Below are some records. Write out the lines from the one containing "This screenshot has height=812, width=1083." to the last line, word for word, leaving out pictures.

*** SUPPLIED ENTRIES ***

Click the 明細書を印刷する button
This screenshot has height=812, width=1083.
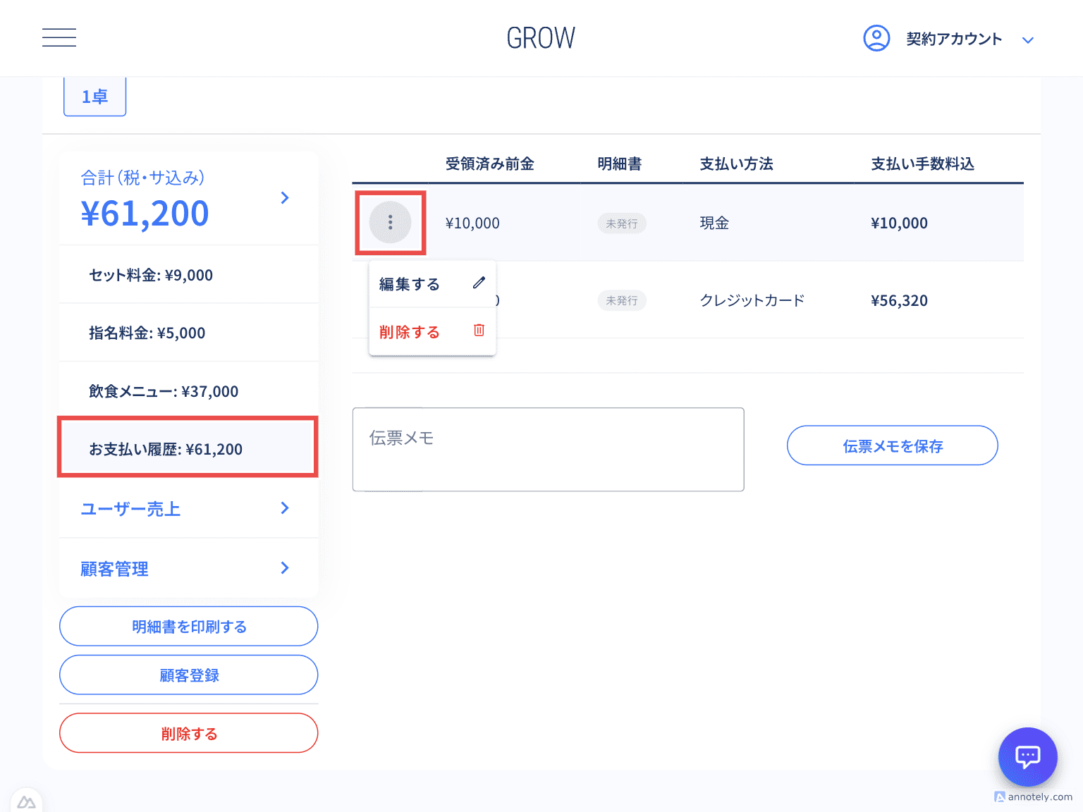point(189,627)
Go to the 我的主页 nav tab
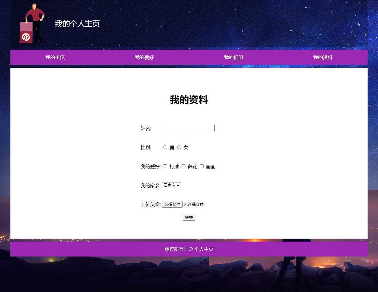 (x=55, y=57)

*** End of SUPPLIED ENTRIES ***

TASK SOLUTION
This screenshot has height=812, width=1083.
point(189,627)
Go to the 我的主页 nav tab
 (x=55, y=57)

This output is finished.